◆ **Source document**
==============================
While his production pace is not realistically sustainable, the tape and the data confirm his revamped compete level. More vitally, the circumstances suggest it will stick around.
When Lucic absorbed center David Krejci’s lateral pass on an odd-man rush and zipped a low-flyer past Martin Brodeur, he improved to six goals and 11 points. That is one better than the 5-5-10 scoring log he brandished at the 10-game mark of 2010-11.
As it happened, he finished that year with a career-best 30 goals and 62 points. Since then, he has induced irritation to Bruins buffs with bouts of inconsistency, a motif he has shared with Krejci and any given fellow winger.
Actually, those 62 points and the 61 he posted in 2011-12 tend to obscure the protracted cold spells he left on his game log in those seasons. The first hex spanned Dec. 18, 2010 through Jan. 17, 2011, when he went seven straight games without a point and 12 without a goal.
Then there was the 10-game goalless skid to close out the 2010-11 regular season, which meant Lucic had 30 tallies after 69 appearances and 30 after 79. The drought doubled in the playoffs as he sprinkled three helpers over the first 10 outings of the 2011 tournament.
Three goalless stretches lasting six, eight and seven games, respectively, plagued Lucic in October, November and December of 2011. He later stamped a 0-3-3 transcript amidst Boston’s first-round, seven-game loss to Washington.
Last year’s lockout-delayed, 48-game sprint saw Lucic hit a low not seen since his breakout circa 2008-09. He brooked three pointless skids lasting four games apiece while tuning the opposing mesh a paltry seven times.
==============================
[Document and screenshot pointing entries]
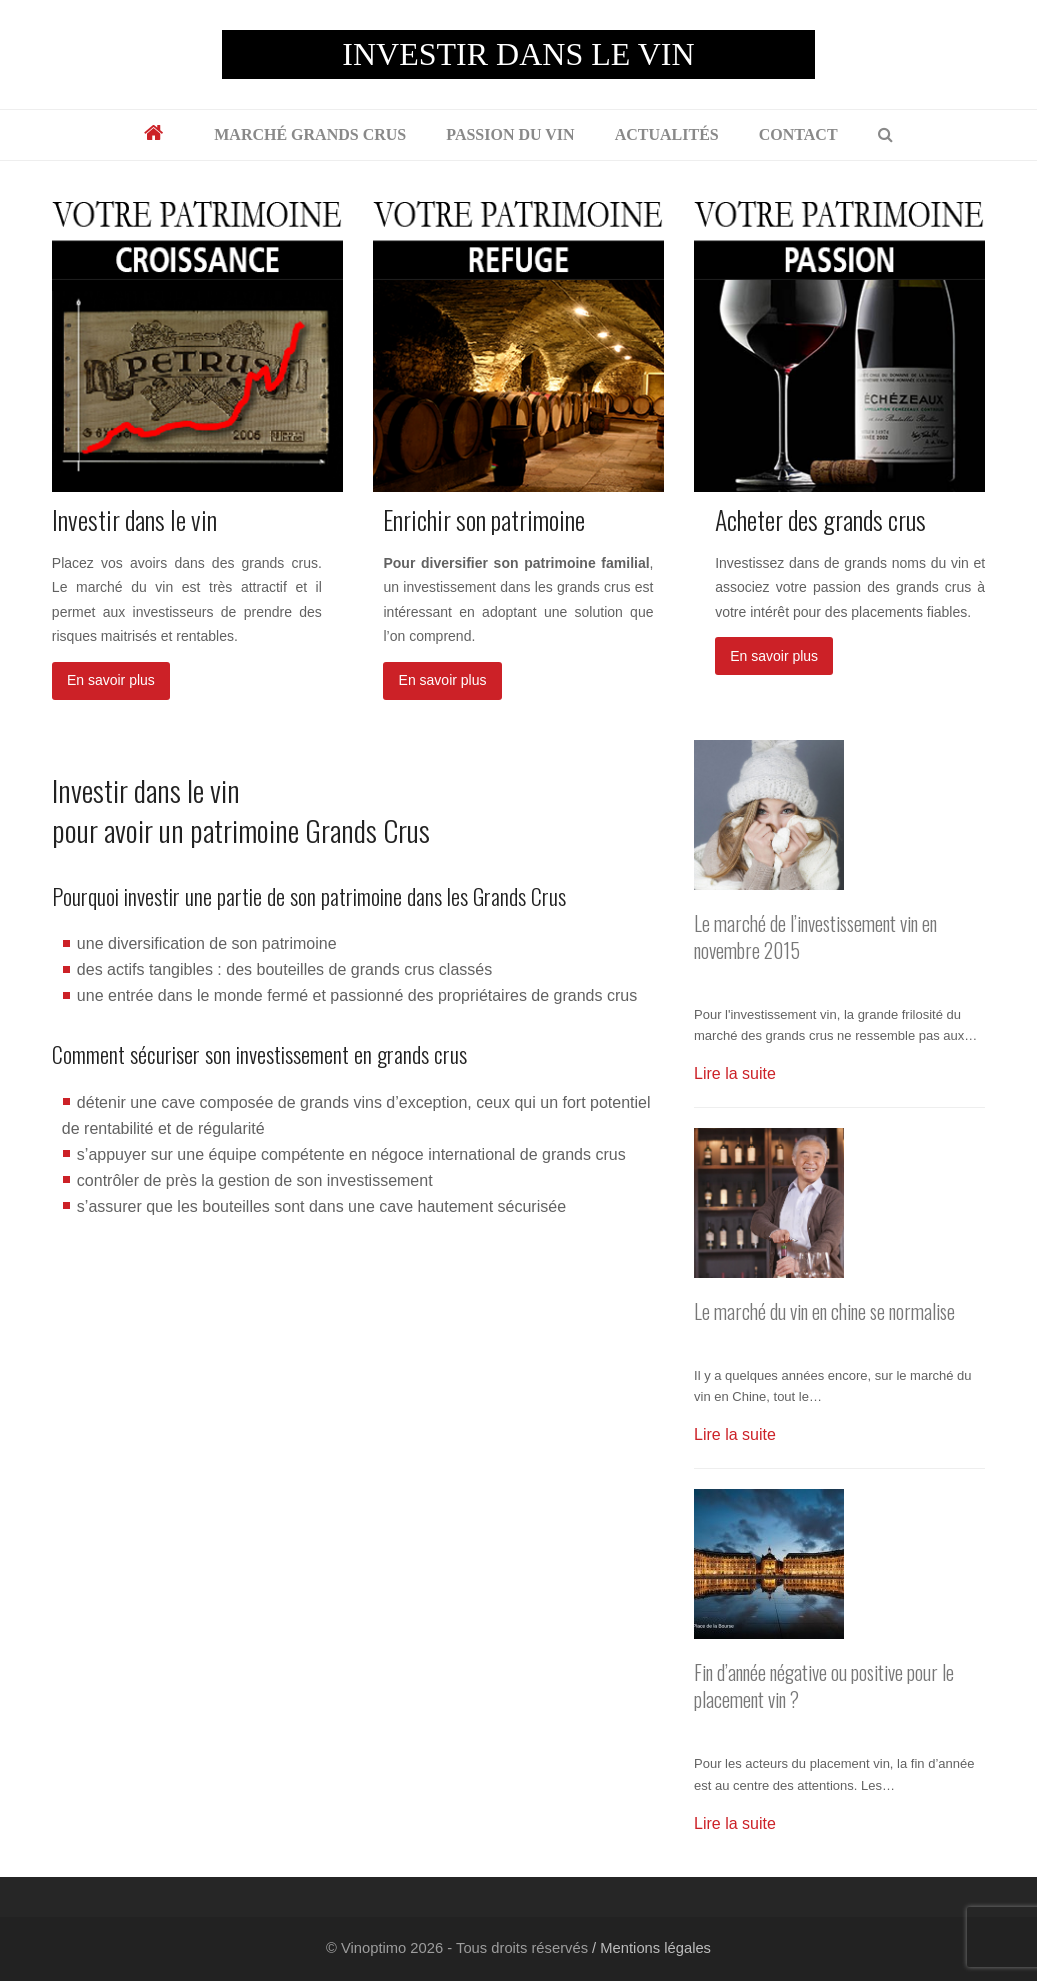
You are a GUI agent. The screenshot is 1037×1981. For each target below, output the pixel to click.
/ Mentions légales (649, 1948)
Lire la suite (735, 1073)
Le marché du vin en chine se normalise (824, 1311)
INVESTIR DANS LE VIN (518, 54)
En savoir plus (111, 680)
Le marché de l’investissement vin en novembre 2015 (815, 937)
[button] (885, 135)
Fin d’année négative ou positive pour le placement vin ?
==============================
◆ **Instruction 1**
According to the Lucic scoring piece, how many goals and points did he finish the 2010-11 season with?
◆ **Instruction 2**
Proceed with the piece on Lucic's scoring, picking up right after its final sentence.

◆ **Exercise output 1**
A career-best 30 goals and 62 points.

◆ **Exercise output 2**
The 72 games left on Boston’s 2013-14 itinerary equal ample room for more of those deficient days. Furthermore, even with a consistent competitive fire, a player of Lucic’s ilk is unlikely to stay north of a point-per-game pace all season.
With that said, there is enough cause to believe that Lucic can elevate his output to match or eclipse 2010-11. In addition, when and if he stalls on the scoresheet, the effort should still be more visible than in the past.
A can’t-miss factor in the leading line’s promising start is the insertion of veteran Jarome Iginla, who came via free agency to essentially plug Nathan Horton’s vacancy. Another is the fact that unlike 2011-12, the Bruins entered this season while coming off a losing cause in the Stanley Cup Final rather than a victorious outcome.
With the 2012-13 lockout spawning unusual circumstances and rendering players like Lucic prone to physical and mental rust, this is Boston’s first season of its kind since 2010. It is the first time in three years that the holdovers have convened in September with a springtime letdown still fresh in their collective minds.
Back then, it was an unprecedented, fall-from-ahead falter to Philadelphia in the second round. More recently, it was a failure to force Game 7 in the final when Game 6 was two minutes shy of going the Bruins’ way.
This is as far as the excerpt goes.